Говоря так, Штернберг ощущал лишь мутный тёмный провал где-то внутри вместо положенного трепета. Зато Гиммлер трусливо поджался. Жаль, придворный фотоман встал к нему спиной — вот перепуганную рожу шефа сейчас бы и снять на плёнку, скакнула мысль. Болтун… Штернберг ожидал взрыва, бури, горного обвала. Но яростное зияние пустоты в глазах человека напротив вдруг померкло.
— Оружие… Да, на это нужно время. Все эти учёные и конструктора так долго возятся, они, прямо как мои генералы, никогда не бывают ни к чему вполне готовы, и им вечно требуется время! — Видимо, последнее фюрер счёл удачной шуткой. — А вы прямо сейчас поедете со мной. Мне не терпится взглянуть на это ваше устройство.
«Не подпускать его к Зеркалам. Ни в коем случае не подпускать». Штернберг, как в ледяную воду, с головой окунулся в воспоминания о том кошмаре, что разразился в прошлом году в Бёддекене. Если тогда установка начала кромсать на куски время и пространство только оттого, что пара эсэсовских генералов внесла в фокус Зеркал фотопортрет Гитлера — бледный биоэнергетический отпечаток оригинала, — то что же произойдёт, если в установку зайдёт сам фюрер? Что будет, если Зеркала многократно отразят мертвенную пустоту его иссушенной — или от рождения безжизненной — души? Клинок мертвящего ужаса кольнул в солнечное сплетение, прежде чем войти по самую рукоять.

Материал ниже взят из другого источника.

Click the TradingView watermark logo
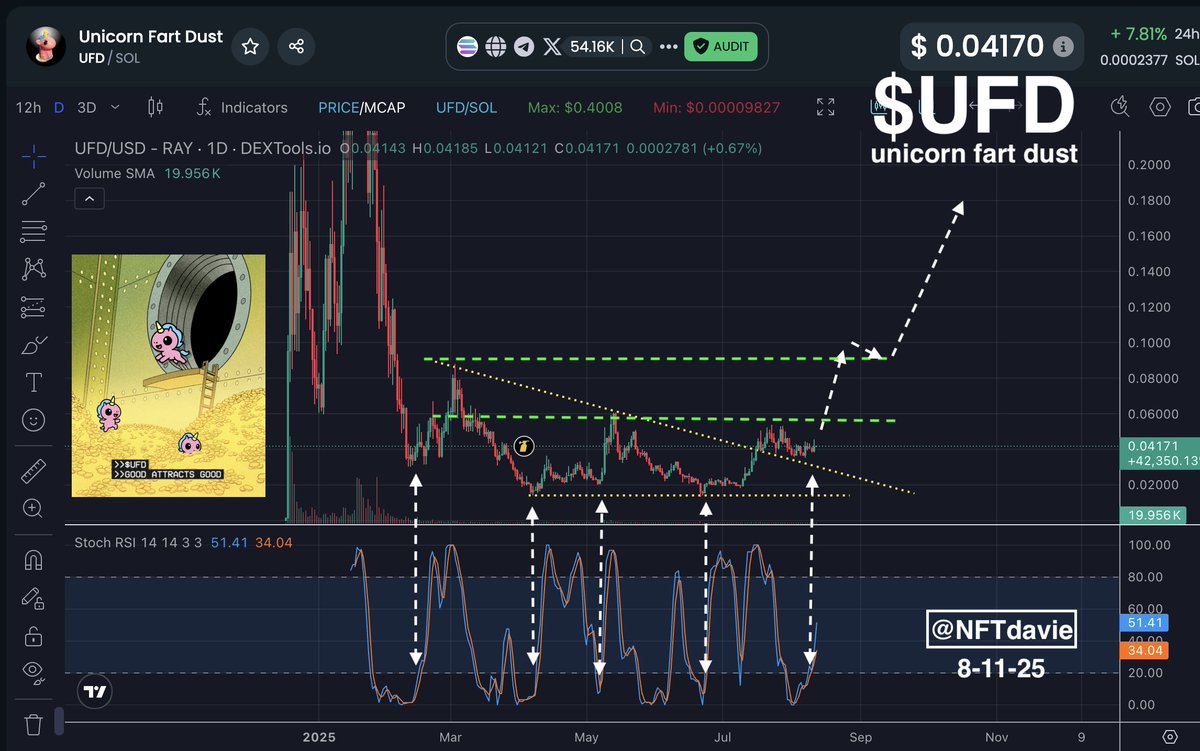The width and height of the screenshot is (1200, 751). point(94,690)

Ну и экземпляр. Мерзкая тварь.
Стекло долго хранит муть отпечатков человеческих пальцев и тепловатое медленно клубящееся марево человеческих мыслей и чувств. Бесстрастное стекло много лучше дерева, живо помнящего шелест листвы в солнечной вышине и игру теней на умудрённом десятками долгих зим морщинистом стволе.

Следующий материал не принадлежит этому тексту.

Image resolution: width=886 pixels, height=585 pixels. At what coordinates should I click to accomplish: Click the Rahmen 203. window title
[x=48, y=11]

Чёртов иллюзионист. Это будет сложнее, чем я ожидал. Отвратная тварь, опасная тварь.
При сеансе психометрии сознание напоминает запруду с кристально чистой водой. Все мысли оседают на дно, сливаясь с мглой неосознанного, и в холодной прозрачной пустоте проплывают отражения чужих размышлений, запёчатлённые на предмете, лежащем в левой руке.
Гораздо сложнее, чем я думал. Что же делать? Сидеть тихо и не дёргаться. Господи, как всё это некстати. На что эти идиоты надеются? Такое впечатление, будто каждый подданный стремится превзойти своего фюрера в безумии… Как же мне теперь?
Скорее отчаяние одиночки, нежели решимость пешки. Всегда странно смотреть на себя со стороны. Особенно — через подставленный чужим воображением прицел.
— Рудольф, закройте окно. Здесь чертовски холодно.
Скрипнули петли. Рассохшиеся рамы столкнулись с глухим пыльным стуком. Шелест дождя стал тише и словно бы на октаву ниже.